• [Exercise details] Echo the listing line for line, beginning with the line that contains "Given: Click 查看粉丝 in the first row" and continuing through the last line of the listing, and omit the pictures.

• [Dataset records]

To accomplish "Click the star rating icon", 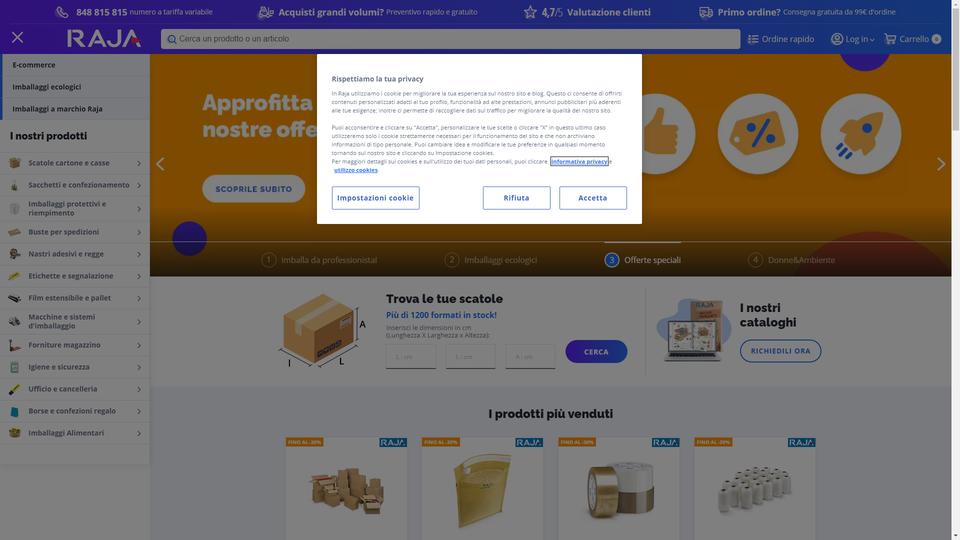I will (x=530, y=12).
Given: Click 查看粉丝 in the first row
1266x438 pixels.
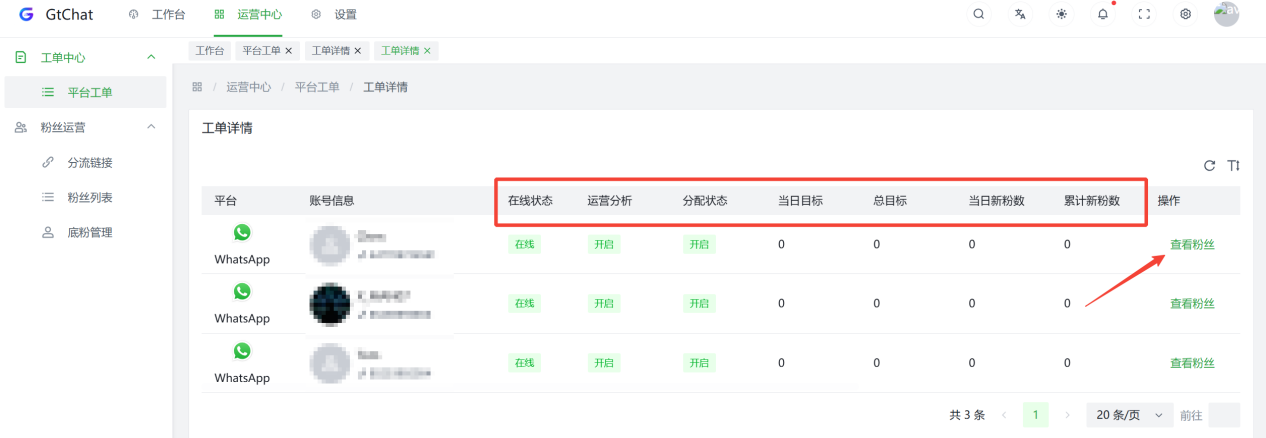Looking at the screenshot, I should (x=1192, y=244).
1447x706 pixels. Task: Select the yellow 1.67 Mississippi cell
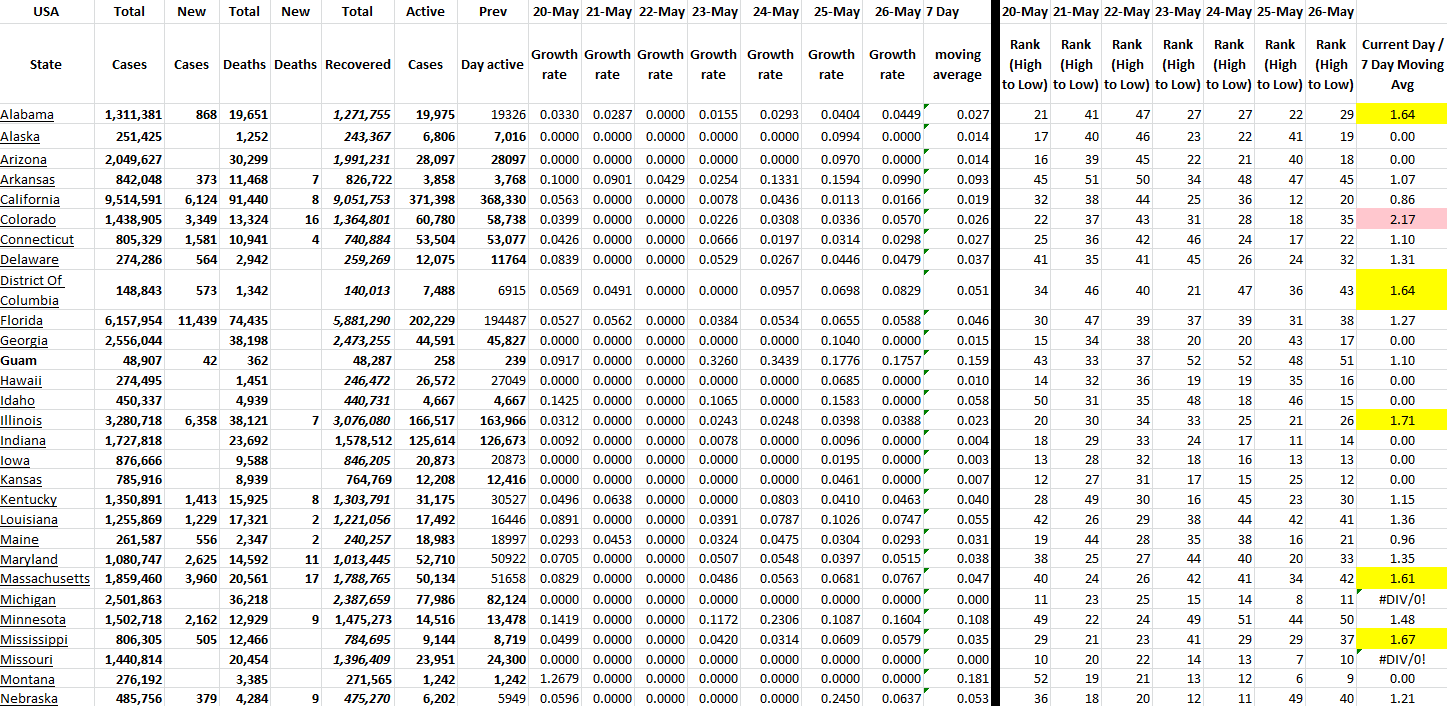click(1402, 639)
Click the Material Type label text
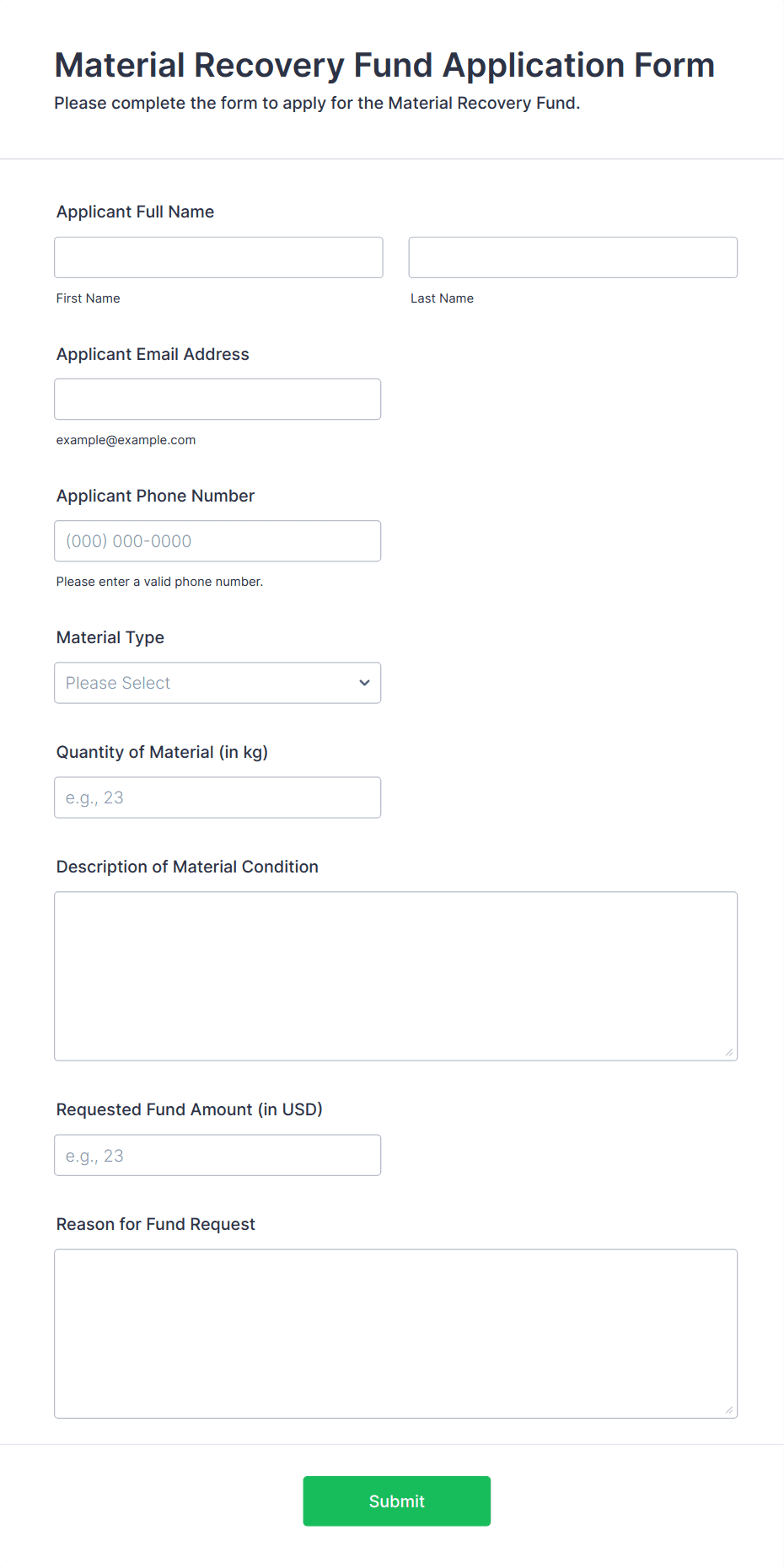This screenshot has width=784, height=1568. [110, 637]
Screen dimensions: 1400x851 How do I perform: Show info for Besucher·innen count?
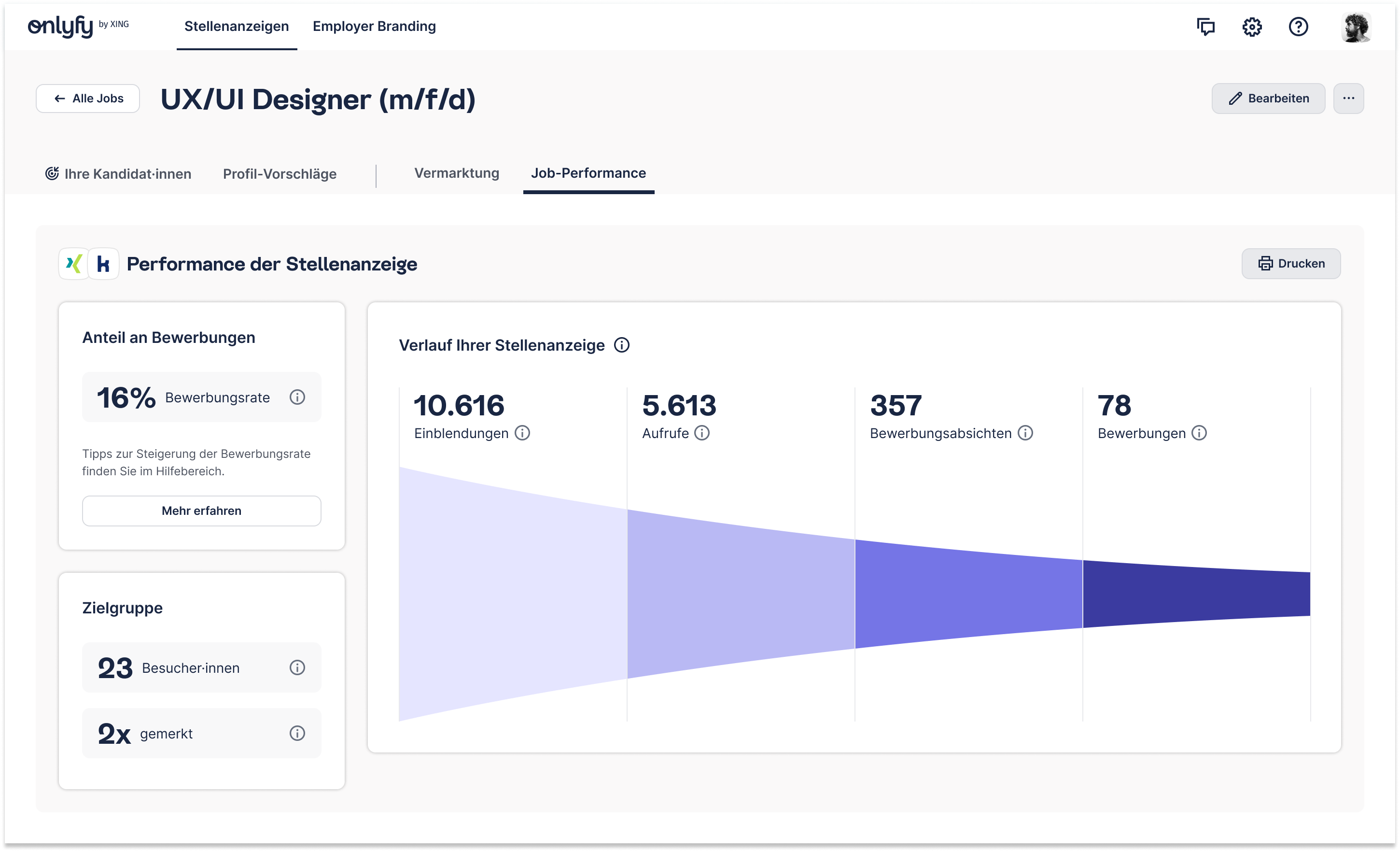point(297,667)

• [Response to this exercise]
Given: Click 查看粉丝 in the first row
1266x438 pixels.
Looking at the screenshot, I should (x=1192, y=244).
1447x706 pixels. Task: Select the yellow 1.67 Mississippi cell
click(1402, 639)
Click the Material Type label text
This screenshot has width=784, height=1568. [110, 637]
Screen dimensions: 1400x851 How do I perform: Show info for Besucher·innen count?
point(297,667)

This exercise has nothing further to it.